START Information provided
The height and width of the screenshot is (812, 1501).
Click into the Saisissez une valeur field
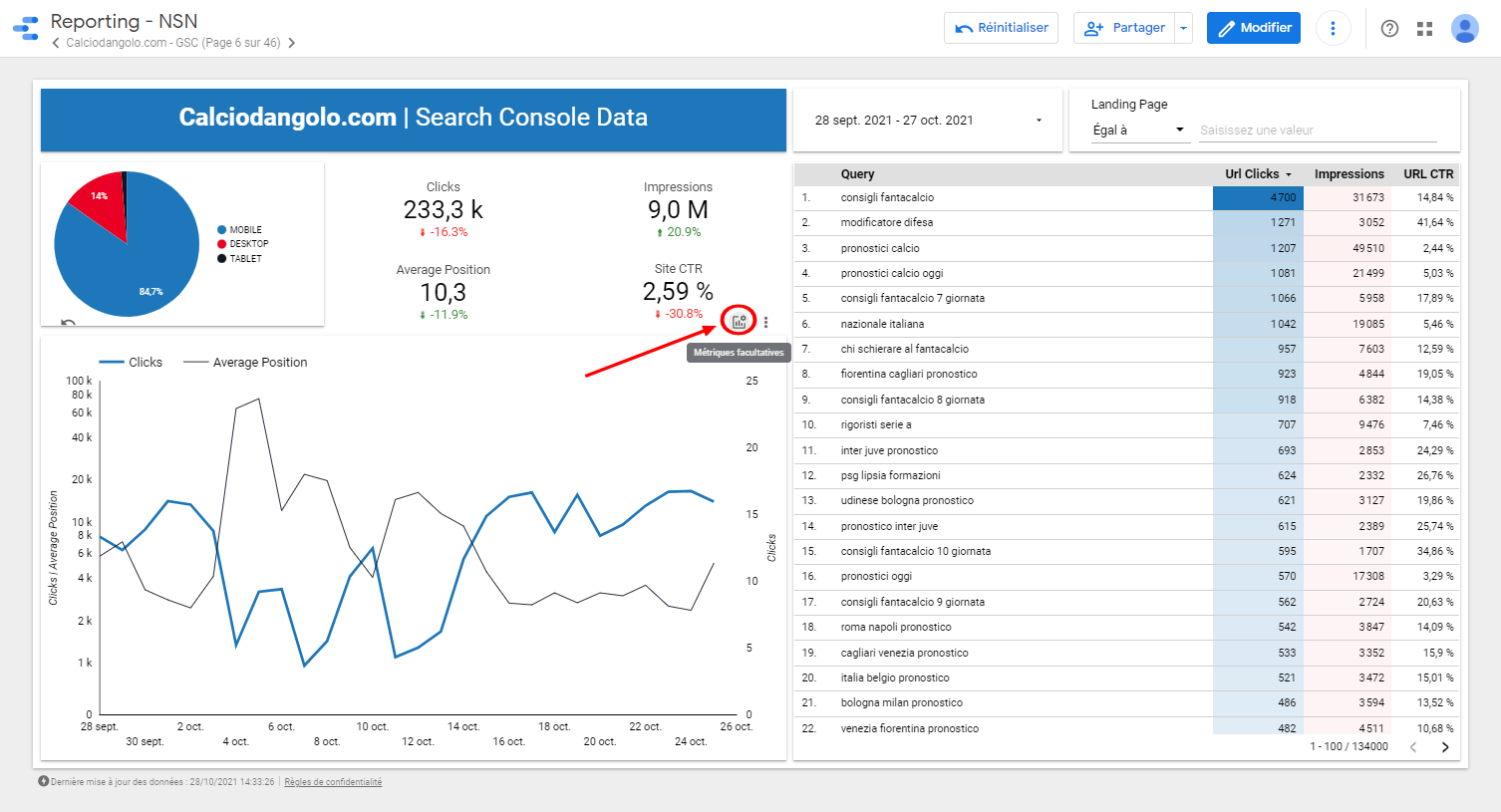click(x=1317, y=131)
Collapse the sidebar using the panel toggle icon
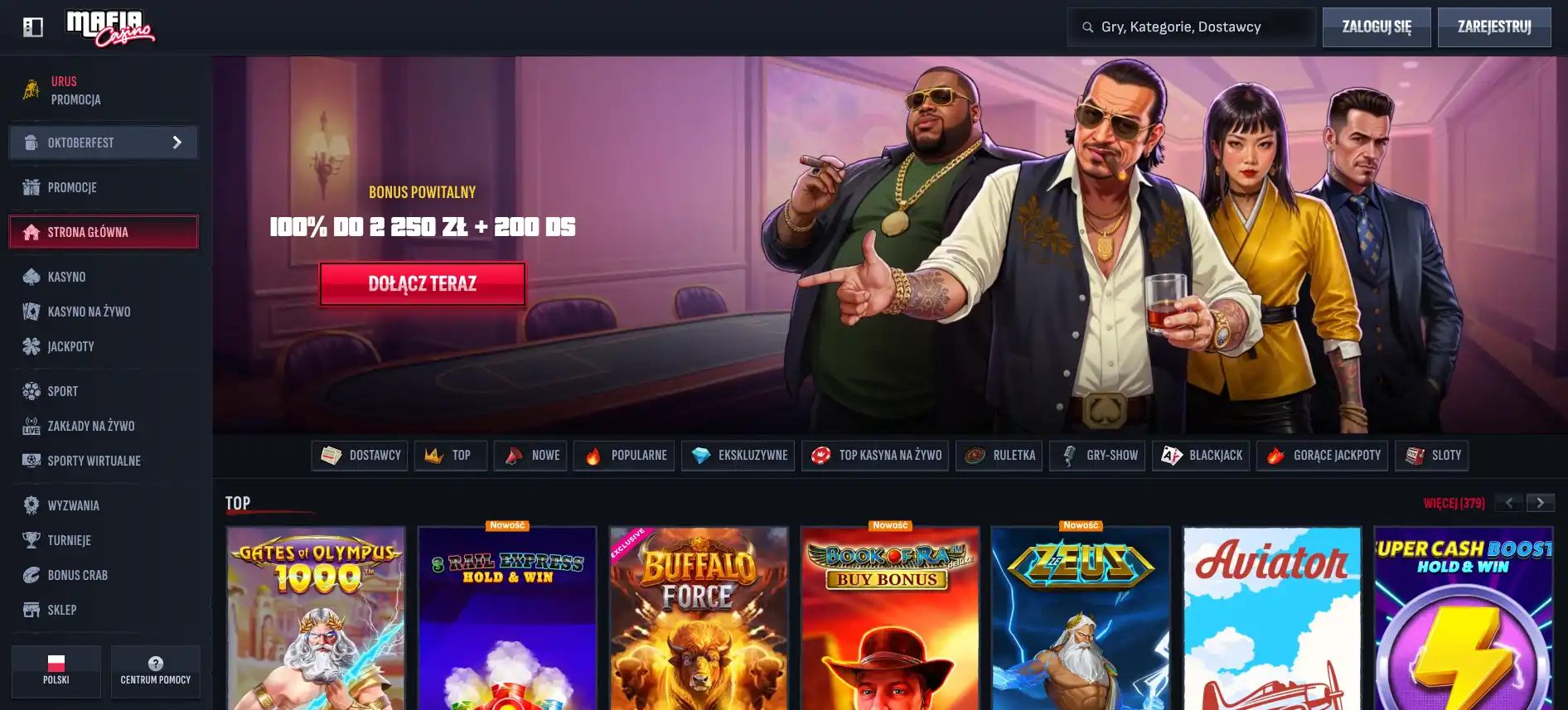The image size is (1568, 710). [33, 27]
END Information provided
Instructions for the task:
Pictures excluded, print only the lines from the one with "Click into the Saisissez une valeur field" through the end of the entries above, exactly as written.

Solution to this task:
Click into the Saisissez une valeur field
click(x=1317, y=131)
Collapse the sidebar using the panel toggle icon
The image size is (1568, 710). [33, 27]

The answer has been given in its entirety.